# Wie man in WoW die Grafik verbessern kann



## Kruppstahl_G3R (4. August 2008)

Hallo,

nachdem ich mir gedacht habe wie öde doch die WoW Grafik ist, bin ich auf Youtube darauf gestoßen: Grafik verbessern per Makro!

http://www.youtube.com/watch?v=GgBV-OQn_VI...feature=related

Minimale Englischkentnisse sind vorrausgesetzt, aber ich denke, das sollte man schon verstehen.

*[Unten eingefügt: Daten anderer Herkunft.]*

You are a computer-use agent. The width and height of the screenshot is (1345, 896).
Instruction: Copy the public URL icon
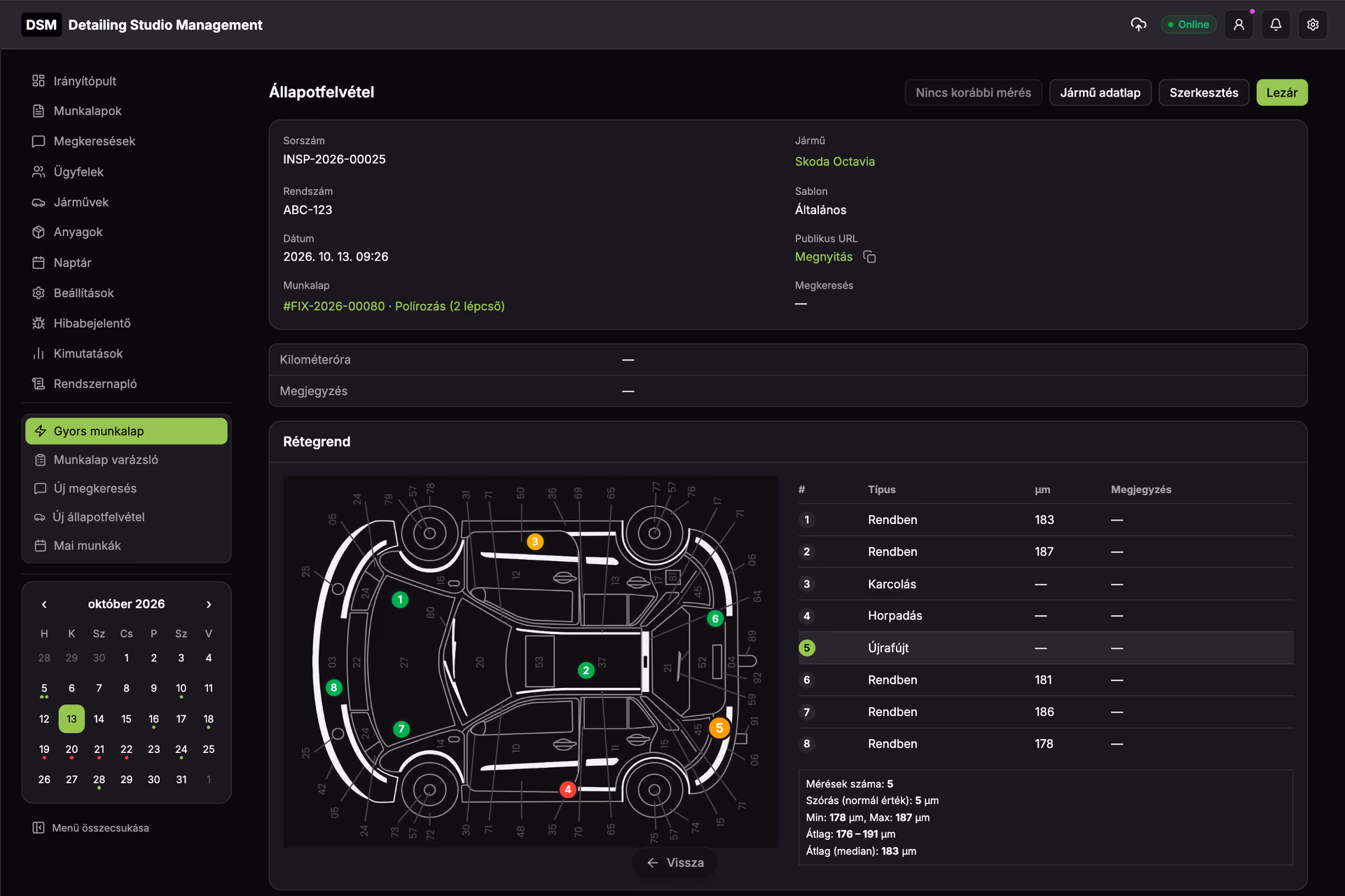[869, 257]
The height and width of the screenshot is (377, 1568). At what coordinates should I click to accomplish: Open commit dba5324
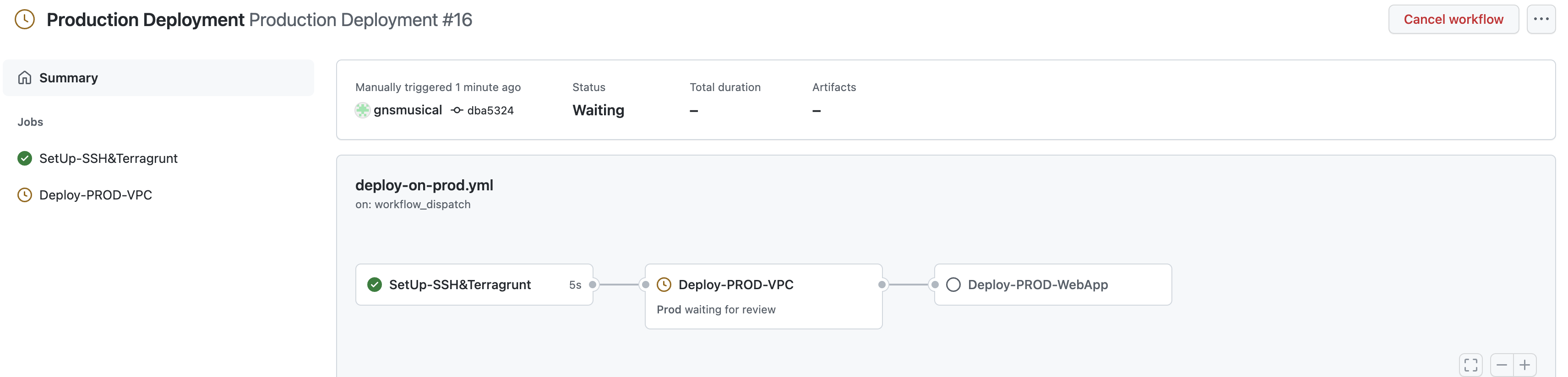[x=490, y=111]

Hier der Makrotext um die Grafik zu verbessern:

/console groundEffectDensity 256
/console groundEffectDist 200
/console detailDoodadAlpha 100
/console horizonfarclip 2112
/console farclip 999
/console characterAmbient

Und der um es Rückgängig zu machen:

/console groundEffectDensity 16
/console groundEffectDist 1
/console horizonfarclip 1305
/console farclip 177
/console characterAmbient 1
/console smallcull 1
/console skycloudlod 1
/console detailDoodadAlpha 1

Steht übrigens auch in Youtube rechts am Rand.

Bei älteren PC's könnte es Anfangen stark zu laggen.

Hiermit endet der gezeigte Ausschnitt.